You have a piece of meat in your head called a brain. You also have perceptions, feelings, thoughts, and ideas, which scientists assert are related in some fashion to that piece of meat. How can this be? Philosopher Colin McGinn looks at this question in depth in The Mysterious Flame: Conscious Minds in a Material World, a slim, accessible book that presents a novel answer: we'll never know. We can look at the brain from outside, and look at our consciousness from within, but never the twain shall meet.

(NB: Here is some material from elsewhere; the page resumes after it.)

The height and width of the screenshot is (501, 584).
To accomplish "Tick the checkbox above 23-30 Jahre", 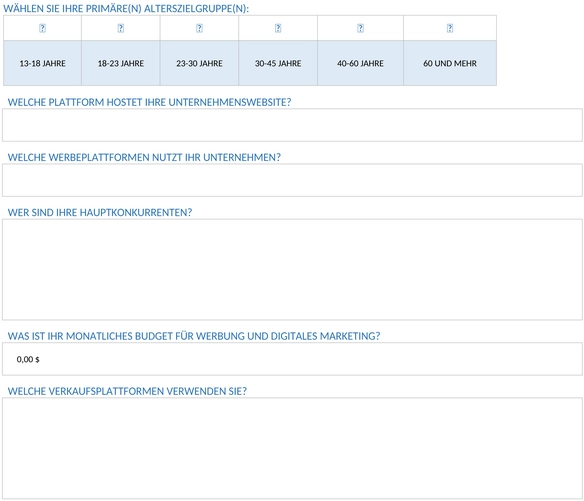I will pyautogui.click(x=199, y=28).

Not at all defeatist in tone, The Mysterious Flame rejects strict materialism and dualism, which seek to solve the mind-body problem in fairly unsatisfactory ways, and claims instead that our intelligence is not an appropriate tool to use for understanding the interface between subjective experience and material reality. (And, unfortunately, we don't have anything better.) Instead of bemoaning our fate, McGinn turns the traditional questions around and asks "What can we know about ourselves?" This is just as interesting as any question being asked by philosophers of the mind, and in fact seems to merit a higher priority. Whether McGinn's arguments will succeed in the marketplace of ideas is an open question, but they certainly deserve the attention of anyone interested in the nature of human thought. --Rob Lightner

(retrieved from Amazon Thu, 12 Mar 2015 18:15:26 -0400)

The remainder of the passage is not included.